Americans born in 2019 will spend a larger part of their lifetime taking prescription drugs than being married or receiving an education, according to new research.
American males born in 2019 will spend 48 percent, or 37 years, of their lives taking prescription drugs. For females born in the same year, the number jumped to 60 percent (47.5 life years), with most American women taking prescription drugs from age 15, according to the findings now published in the Demography journal.
Professor Jessica Ho, of Pennsylvania State University, said: “The years that people can expect to spend taking prescription drugs are now higher than what they might spend in their first marriage, getting an education or being in the labor force.
“It’s important to recognize the central role that prescription drug use has taken on in our lives.”
The research used nationally representative surveys conducted by the Agency for Healthcare Research and Quality (AHRQ) and the Centers for Disease Control and Prevention (CDC) from 1996 to 2019 to study prescription drug use across the United States.
These included information from 15,000 households chosen annually, with data being collected every five months.
Mortality data was also used from the National Center for Health Statistics and the Human Mortality Database to estimate how long Americans born in 2019 could expect to live.
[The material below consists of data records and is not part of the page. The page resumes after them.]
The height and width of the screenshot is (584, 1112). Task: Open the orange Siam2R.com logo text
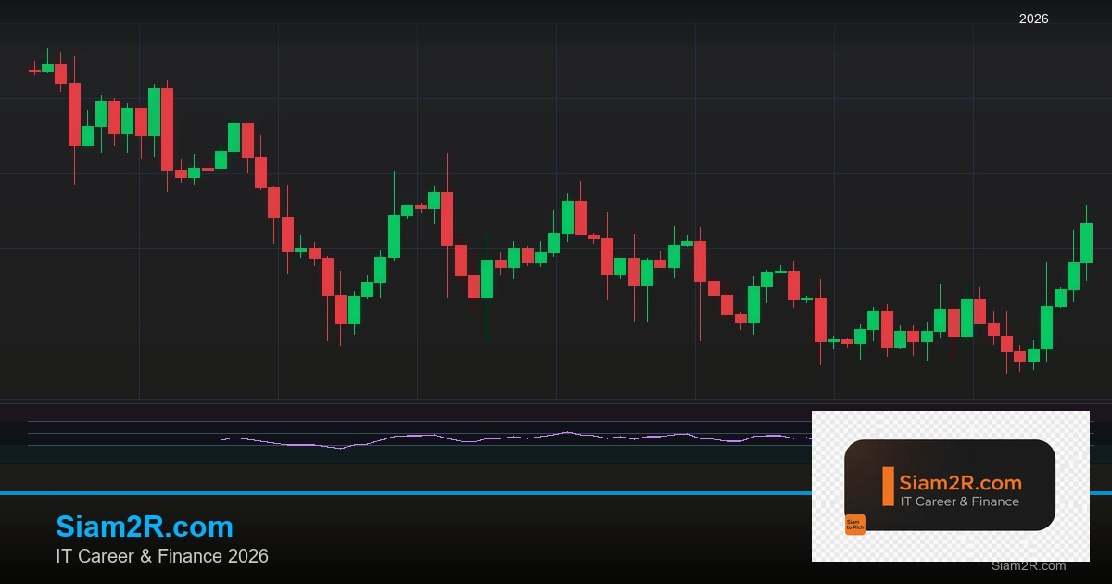click(960, 483)

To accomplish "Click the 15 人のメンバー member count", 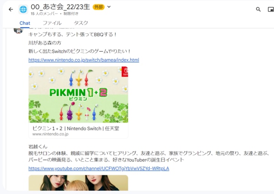I will [44, 14].
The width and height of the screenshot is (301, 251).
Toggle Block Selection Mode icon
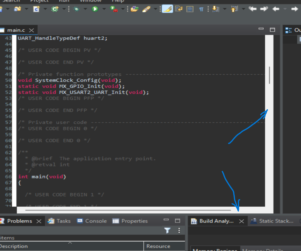[x=190, y=9]
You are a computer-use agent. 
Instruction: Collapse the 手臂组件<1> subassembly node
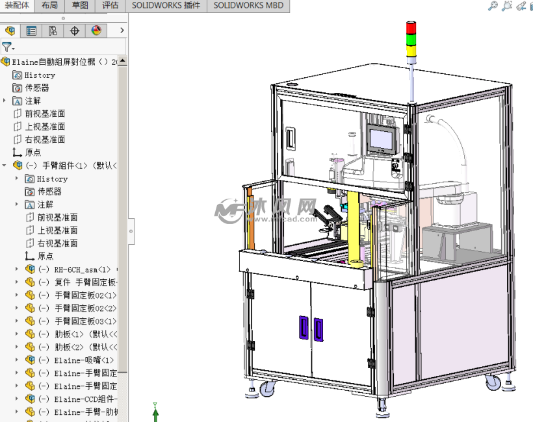pos(5,166)
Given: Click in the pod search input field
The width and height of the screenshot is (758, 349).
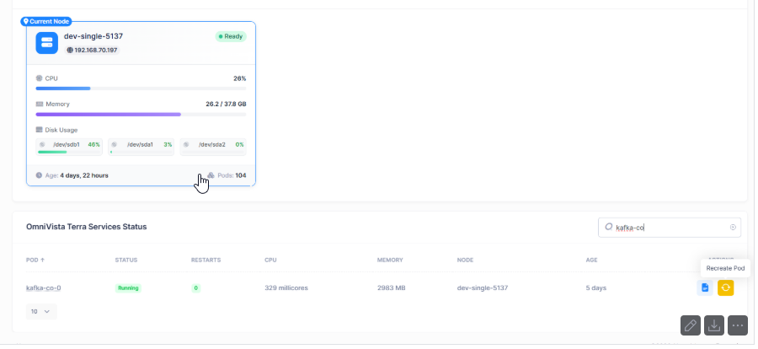Looking at the screenshot, I should click(670, 228).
This was then combined with the survey data to estimate the percentage of their lifetimes they could expect to spend taking prescription medications.
“We see that women start taking prescription drugs earlier than men do, and some of that is related to birth control and hormonal contraceptives,” Miss Ho added.
“But it is also related to greater use of psychotherapeutic drugs and painkillers among women. If we consider the difference between men and women, excluding contraceptives would only account for about a third of the difference.
The remaining two-thirds is primarily driven by the use of other hormone-related drugs, painkillers and psychotherapeutic drugs used to treat conditions such as depression, anxiety and ADHD.”
Men, on the other hand, tend to take more statins and other medications to treat cardiovascular disease, but this varies across race and ethnicity.
Miss Ho said: “Non-Hispanic Black men have lower rates of statin use than non-Hispanic whites or Hispanics. That’s concerning because we know that cardiovascular disease, diabetes and other metabolic disorders are really high among Black men.
“There’s no reason that they should be taking these drugs for fewer years of their lives than men in other racial and ethnic groups.
“Health care access, differential treatment by medical providers, and available socioeconomic resources vary across populations and may help to account for these differences.”
Miss Ho also found that rates of polypharmacy, or when an individual takes five or more drugs at the same time, have risen to alarming levels.
In the mid-1990s, most people taking prescription medications were on one drug. Today, individuals taking prescription medications are equally likely to be taking five or more medications.
As for healthcare costs, prescription drug expenditures hit $335 billion in 2018.
Out-of-pocket expenditures on prescription medications account for 14 percent of drug spending, and prescription drug spending is projected to hit $875 billion, or 15.4 percent of national health expenditures, by 2026.
Ho said: “This paper is not trying to say that use of prescription drugs is good or bad.
“Obviously, they have made a difference in treating many conditions, but there are growing concerns about how much is too much.
There’s a large body of research that shows Americans are less healthy and live shorter lives than our counterparts in other high-income countries.
“The prescription drug piece is part and parcel of that reality. What we find is, even above and beyond what we might expect to be seeing, the rates of prescription drug use in the United States are extraordinarily high.”